Reading the Gospels, it is hard to shake the feeling that one is listening to one side of a telephone conversation. So much of what is written is really Jesus speaking ‘at’ people, rather than ‘to’ them. Sure there are questions peppered in, but they seem more like excuses for Jesus to go off on His own tangent, more like literary devices than the words of real people.
The reason for this is simple: the Gospels are based on an oral tradition that rose up around the person of Jesus. Since what was retained was primarily what He said, and not what was said to Him, the Gospels come off too often as a series of sayings and events rather than as the life of a concrete individual. And His lessons seem more like sermons, rather than one part of a broader conversation, which they probably were.
There are a few exceptions to this tendency in the written Gospels, and one can be found in Mark 12. Here we have an example of Jesus in conversation, and while it still feels like a lot is being left out, we get a much more organic picture of Jesus’ interaction with those around Him. There is a particularly beautiful exchange with one of the teachers of the law in verses 28-34, where Jesus gives the Greatest Commandment. Jesus is impressed by the young man and you can almost feel Jesus smiling when He tells the man that he is ‘not far from the Kingdom of God’.
This image of Jesus as someone who engaged in dialogue and dialectic is of supreme import to me. For me the primary picture of Jesus is God in this everyday person, just talking to people, having conversations with them. In and through those conversations lives, and ultimately the world, were changed. It must have been an experience like no other: to just be able to sit and talk to God in human form, like He was any other person. It is in conversations with others that I personally have had the most profound encounters with Christ, and so that image of Jesus is the one that I cling to most.
This has been the very nature of the youth groups I’ve led: just sitting with a group of individuals focused on important moral, religious, and theological issues and through that conversation finding God. One person brings up some point, another comes along and criticizes it, or bolsters it, and through it all we are trying to reach out to Something Bigger than ourselves.
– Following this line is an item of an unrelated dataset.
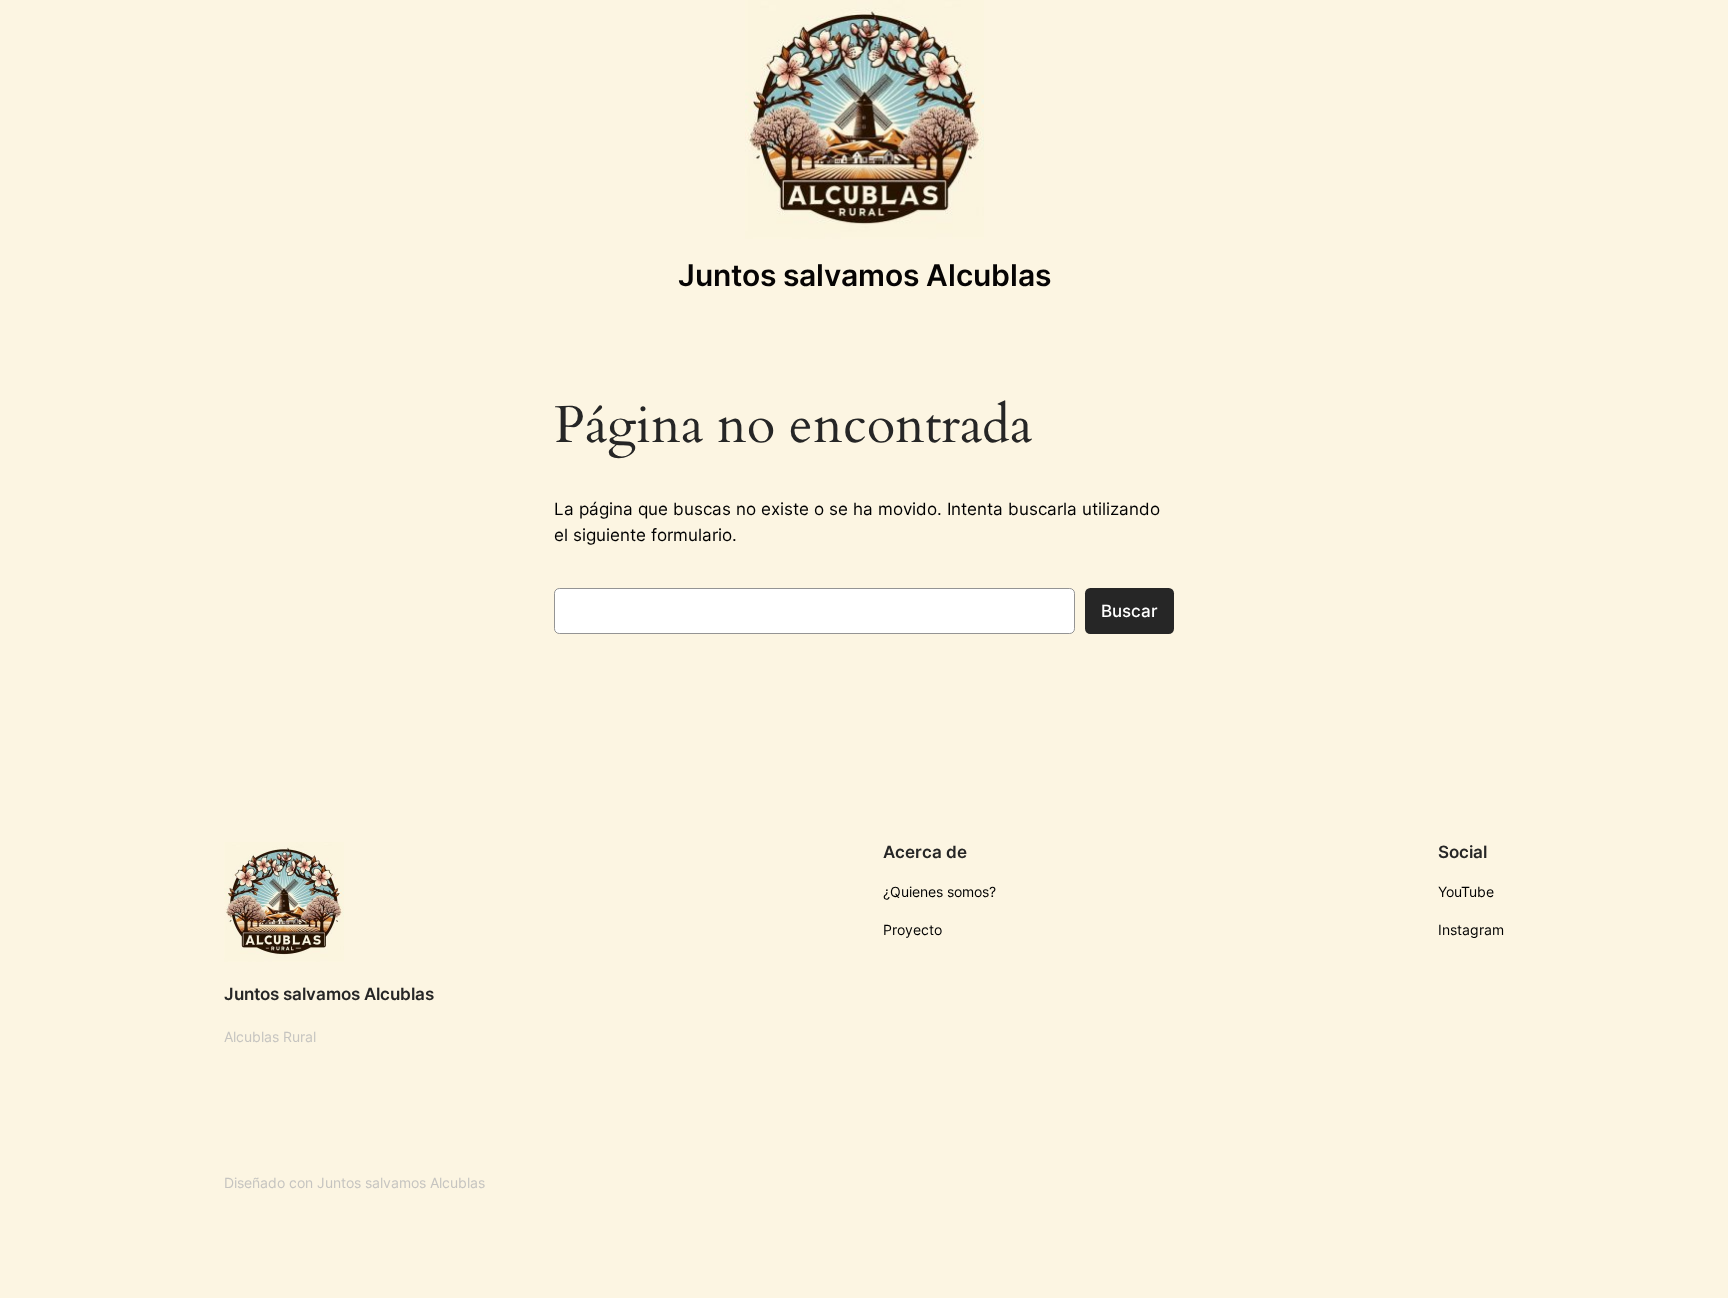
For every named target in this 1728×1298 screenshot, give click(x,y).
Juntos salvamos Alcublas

In those moments, through these people at this time, just talking these matters through, I feel lifted up to some Higher Place, and I know that we are all reaching out to something Ultimately Real, and that it is also reaching out to us. It is not like God is one factor within the conversation. The Revelation of God takes place in and through the conversation itself, through the struggle, the self-examination, and the directing of hearts and minds toward the Divine. That is what Christianity, and revelation, is all about to me. This transcendent experience, found in and through dialogue and community, has colored my entire view of the Bible. I see scripture as a dialogue between God and man, and between man and man, and I see God’s Revelation as being within the very fabric of that dialogue.
When Jesus is called “The Word of God” I take that to indicate that we are in conversation with the Divine, and that Jesus is the center of that conversation. Whenever people of good conscience come together to try to discover who they are in their relationship with each other and with God, and use dialogue to overcome their isolation and find something deeper, higher, and better, if you look with the right eyes, you can see the very Incarnation of God. You can see Jesus Christ. I know I do.